Ansprüche zweier Missbrauchsopfers gegen das Kloster Mehrerau sind nicht verjährt.
(Bregenz, Wien: 23.1.2013. PUR) – Christian C. und Bruno G. (Namen geändert) haben zu Jahresbeginn 2012 am Landesgericht Feldkirch gegen das Kloster Mehrerau in Bregenz Zivilrechtsklagen auf Schmerzengeld und Verdienstentgang in der Höhe von Euro 200.000.- bzw. 135.000.- eingebracht. Beide Kläger wurden als Schüler von Pater Johannes B. schwer sexuell missbraucht. Der Täter war schon 1968 wegen sexueller Gewalt gegen einen Buben strafrechtlich verurteilt worden und wurde trotzdem vom Kloster beschäftigt. Entgegen dem Verjährungseinwand durch das Kloster, stellte das Gericht nun fest, dass beide Fälle (1968, 1982) nicht verjährt sind.
Täter im Ausland versteckt
Konsequent hat das Kloster Mehrerau eine Aufklärung der Missbrauchsfälle zu verhindern versucht. Abt Anselm van der Linde und sein Prior bestätigten vor Gericht, den Aufenthaltsort des Täters im Ausland zu kennen, verweigerten jedoch die Bekanntgabe der Adresse. Demzufolge konnte das Gericht den Täter nicht als Zeuge zu den Missbrauchsfällen sowie zum Wissen seiner Mitbrüder befragen.
Wissen über frühere Missbrauchstaten wurde geleugnet
Das Kloster behauptete tatsachenwidrig, vom sexuellen Missbrauch des Täters nichts gewusst zu haben. Altabt Kassian Lauterer teilte noch im März 2012 per Presseaussendung mit, es hätte bei seinem Amtsantritt keine Hinweise gegeben. Bei der Zeugeneinvernahme im Oktober 2012 musste der Altabt eingestehen, dass er 1968 vom damaligen Prior über die sexuellen Übergriffe informiert worden sei und sogar entsprechende Vermerke im Personalakt vorfand.
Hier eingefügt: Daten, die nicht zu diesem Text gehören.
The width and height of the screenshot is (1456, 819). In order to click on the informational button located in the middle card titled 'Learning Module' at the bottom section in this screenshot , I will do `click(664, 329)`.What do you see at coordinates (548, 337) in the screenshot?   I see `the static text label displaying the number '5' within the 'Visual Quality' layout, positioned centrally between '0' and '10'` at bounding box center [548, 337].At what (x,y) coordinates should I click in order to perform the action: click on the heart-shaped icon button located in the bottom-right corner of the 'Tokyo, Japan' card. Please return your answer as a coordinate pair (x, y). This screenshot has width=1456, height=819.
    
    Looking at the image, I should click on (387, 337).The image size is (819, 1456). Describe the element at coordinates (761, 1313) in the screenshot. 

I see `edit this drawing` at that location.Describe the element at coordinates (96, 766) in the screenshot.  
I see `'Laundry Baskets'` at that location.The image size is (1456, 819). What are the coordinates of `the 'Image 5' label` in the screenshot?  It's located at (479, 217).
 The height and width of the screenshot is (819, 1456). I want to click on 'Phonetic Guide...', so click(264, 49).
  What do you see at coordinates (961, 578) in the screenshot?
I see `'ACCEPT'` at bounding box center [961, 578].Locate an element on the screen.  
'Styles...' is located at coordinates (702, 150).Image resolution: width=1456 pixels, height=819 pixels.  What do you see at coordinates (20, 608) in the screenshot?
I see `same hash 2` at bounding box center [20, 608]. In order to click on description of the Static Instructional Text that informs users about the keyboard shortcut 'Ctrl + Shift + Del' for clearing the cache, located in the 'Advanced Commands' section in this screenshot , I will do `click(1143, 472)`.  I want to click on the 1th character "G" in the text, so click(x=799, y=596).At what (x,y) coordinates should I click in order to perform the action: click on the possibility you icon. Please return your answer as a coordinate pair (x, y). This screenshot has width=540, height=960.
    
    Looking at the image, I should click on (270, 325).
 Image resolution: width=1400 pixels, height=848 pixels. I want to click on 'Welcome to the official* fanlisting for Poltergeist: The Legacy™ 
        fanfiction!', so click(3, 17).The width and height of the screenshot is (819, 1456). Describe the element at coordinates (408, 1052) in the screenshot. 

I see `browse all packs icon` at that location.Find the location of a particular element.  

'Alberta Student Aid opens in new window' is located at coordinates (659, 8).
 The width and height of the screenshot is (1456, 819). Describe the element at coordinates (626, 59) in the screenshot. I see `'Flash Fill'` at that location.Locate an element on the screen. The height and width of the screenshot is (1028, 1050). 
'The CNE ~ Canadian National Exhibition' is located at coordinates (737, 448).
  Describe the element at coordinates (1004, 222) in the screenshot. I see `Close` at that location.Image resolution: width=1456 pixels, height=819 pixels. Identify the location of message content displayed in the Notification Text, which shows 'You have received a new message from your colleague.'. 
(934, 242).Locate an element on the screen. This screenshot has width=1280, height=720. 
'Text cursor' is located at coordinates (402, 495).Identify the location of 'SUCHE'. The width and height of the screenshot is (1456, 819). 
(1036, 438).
Trotzdem setzte er den Täter als Lehrer im Gymnasium, als Erzieher und später sogar als Leiter des Internates ein.
Übernimmt Kloster Mehrerau endlich Verantwortung?
Offen ist, ob das Kloster gegen diese Urteile berufen wird. „Die Entscheidung von Abt Anselm van der Linde, diese Urteile zu akzeptieren oder zu bekämpfen wird sichtbar machen, inwieweit die heutige Kleriker-Generation bereit ist, zu den folgenschweren Verfehlungen der Vergangenheit zu stehen und dafür endlich die Verantwortung zu übernehmen“ erklärt der Anwalt der Kläger Sanjay Doshi.
Kläger sind durch Gerichtsentscheidung gestärkt
Die Kläger reagierten erleichtert auf diese Entscheidung: „Für mich ist die Aufarbeitung der erlittenen sexuellen Gewalt vor einem unabhängigen Gericht eine wichtige Anerkennung! Endlich ist die Wahrheit ans Licht gekommen, ich fühle mich ernst genommen. All das hätte die Klasnic-Kommission – bei der ich nur ein rechtloser Bittsteller gewesen wäre – nie leisten können“ sagt etwa Bruno G. Christian C., der zweite Betroffene, möchte das Gerichtsurteil vorerst nicht kommentieren.
Akzeptiert das Kloster die Gerichtsentscheidungen, werden die Verfahren fortgesetzt, um über die Haftung und gegebenenfalls über die Höhe des Schadenersatzes zu entscheiden.
Urteil für Plattform ein Meilenstein
Für Sepp Rothwangl, Obmann der Plattform Betroffener Kirchlicher Gewalt, sind diese Urteile Meilensteine: „Erstmals in der Geschichte dieses Landes sind die Ansprüche von Opfern einer kirchlichen Einrichtung bei Gericht nicht wegen Verjährung abgewiesen worden. Wir erwarten jetzt, dass mit diesem Urteil ein Damm gebrochen ist und viele Betroffene Klagen gegen kirchliche Einrichtungen einbringen werden. Das größte Verbrechen der 2. Republik muss vor unabhängige Gerichte und nicht vor eine kircheneigene Entschädigungsabteilung“ so Rothwangl.